Vocabulary/uco

From J Wiki
Jump to navigation Jump to search

>> <<   Down to: Dyad   Back to: Vocabulary Thru to: Dictionary

u: y Unicode

Rank Infinity -- operates on x and y as a whole -- WHY IS THIS IMPORTANT?



The unicode character corresponding to y.

If y is a number,  u: y returns the unicode character having y as its unicode code point (UCP).

   y=: 16b03c0   NB. The UCP: U+03C0 of the symbol: π
   u: y
π

If y is a character,  u: y converts y to unicode precision.

If y is already unicode characters,  u: y is the same as y. If y is bytes, each byte is extended with high-order zeros to unicode precision. This does not change the meaning of ASCII characters, because the ASCII standard is embedded in the Unicode standard, thus the character 'A' is ASCII character number 41 (hex) and the UCP for 'A' is U+0041.

   ] z=: u: y
π
   datatype z
unicode
   3!:0 z
131072
   NB. Compare with...
   3!:0 'A'
2
   3!:0 (65)
4

Common uses

1. Display the character with UCP: 960

   u: 960   NB. (mathematical) pi
π

2. Make a unicode atom of UCP: 960

   #$ pi=: u: 960
0
   datatype pi
unicode

   ] z=: 'C=2' , pi , 'r'
C=2πr
   datatype z
unicode

More Information


Character Precisions

The character type comprises 3 precisions: byte precision, unicode precision, and unicode4 precision.

An atom with byte precision has one of the 256 different byte values, which are all listed in the primitive noun a. .

  • Byte indexes 0-127 are the ASCII characters (described by the ASCII standard).
  • Byte indexes 128-255 do not correspond to characters, but are used for representing data in byte form (as when interacting with external hardware and software).
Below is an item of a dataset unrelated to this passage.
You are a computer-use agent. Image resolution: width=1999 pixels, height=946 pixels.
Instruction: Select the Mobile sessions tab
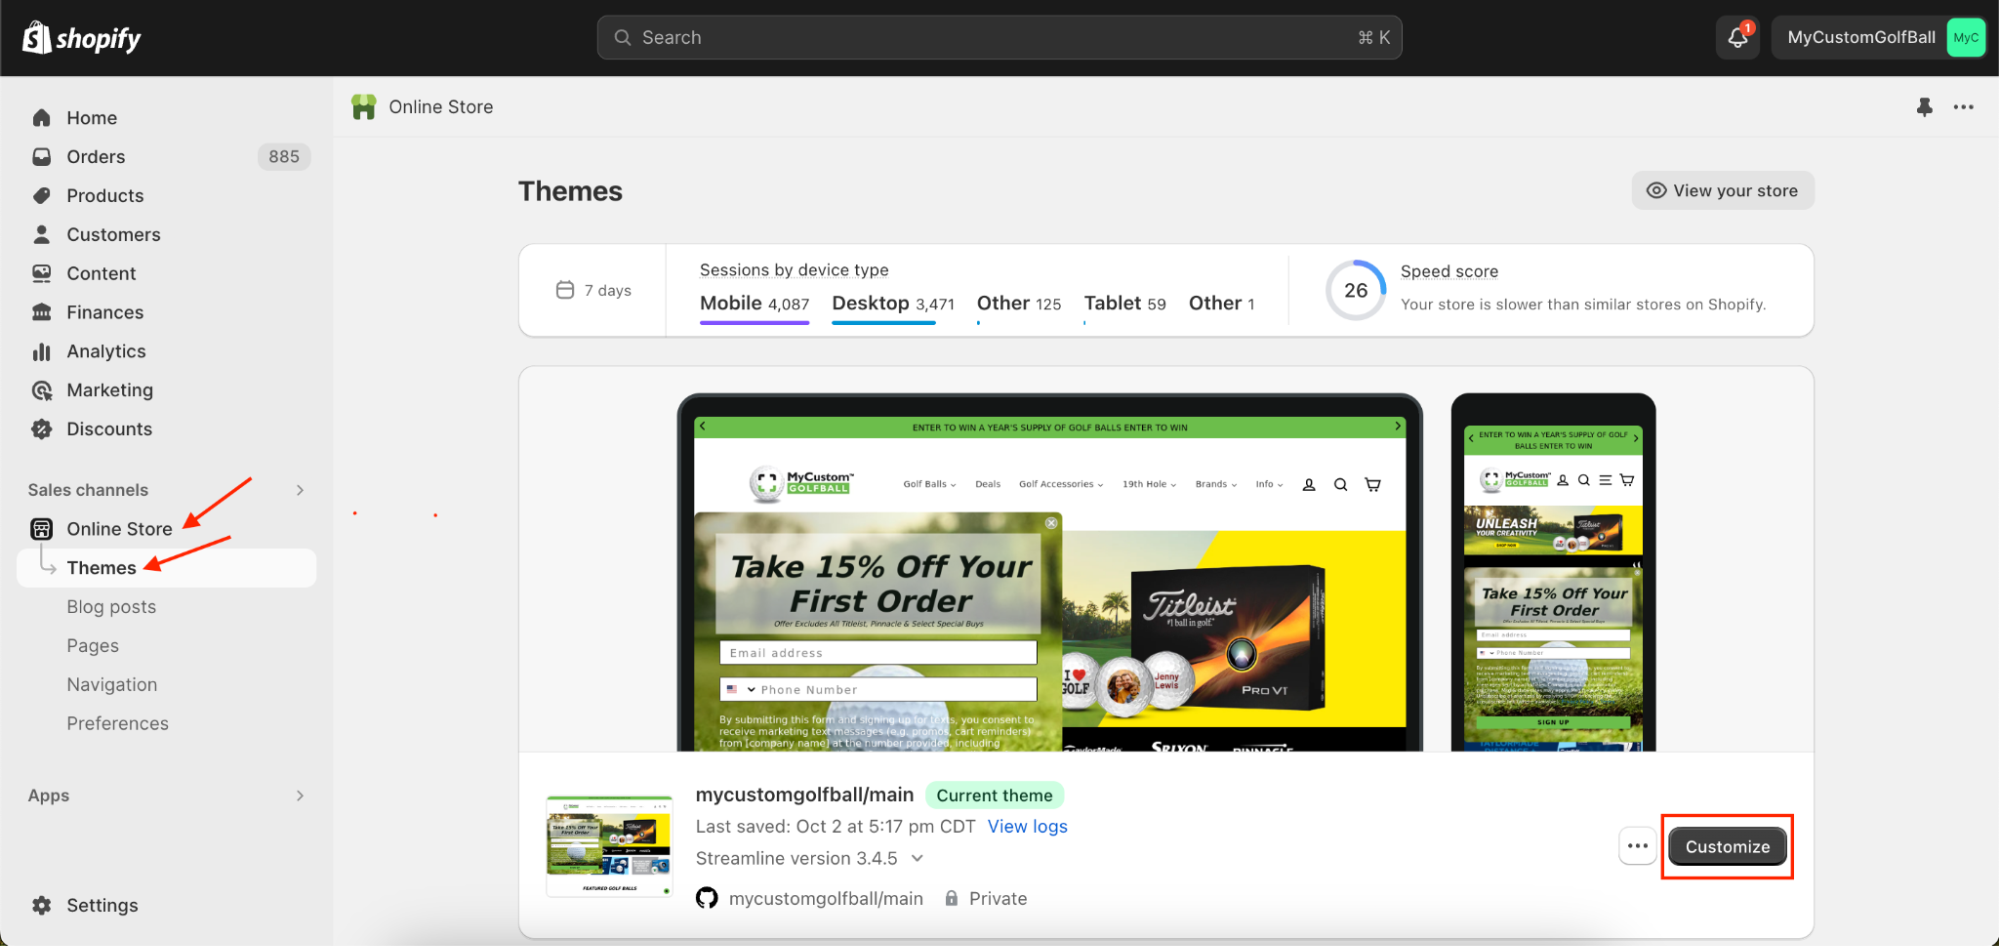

In other words, byte precision has two different uses:

  • to represent ASCII characters
  • to hold general 8-bit data.

An atom with unicode precision, also known as a wide character or a 16-bit character, is a unicode character, i.e. a character described by the Unicode standard in the range U+0000 to U+FFFF.

An atom with unicode4 precision, also known as a 4-byte character, is a unicode character, i.e. a character described by the Unicode standard in the range U+0000 to U+10FFFF. Unicode4 characters can encode all the characters in Chinese/Japanese/Korean (CJK) character sets.


UTF-8 encoding

UTF-8 is a widely used method of encoding Unicode characters in a list of bytes.

Taking advantage of the fact that there are 256 byte values, only 128 of which are used by ASCII, it assigns meaning to the other 128 byte values and encodes each non-ASCII Unicode character in a string of bytes.

UTF-8 is not a character precision in J. It is an encoding scheme for nouns having the precision: byte.

J's only support for UTF-8 is to support conversion between UTF-8 bytes and the J precisions byte and unicode. See table below.


Examples

1. Display characters represented in the (obsolescent) Latin 1 standard.

Example: consider the French word: 'ça'. On pre-Unicode platforms (e.g. Windows XP) this would be stored with a single byte for each character, i.e. as two Latin 1 codes in byte precision: (231 97).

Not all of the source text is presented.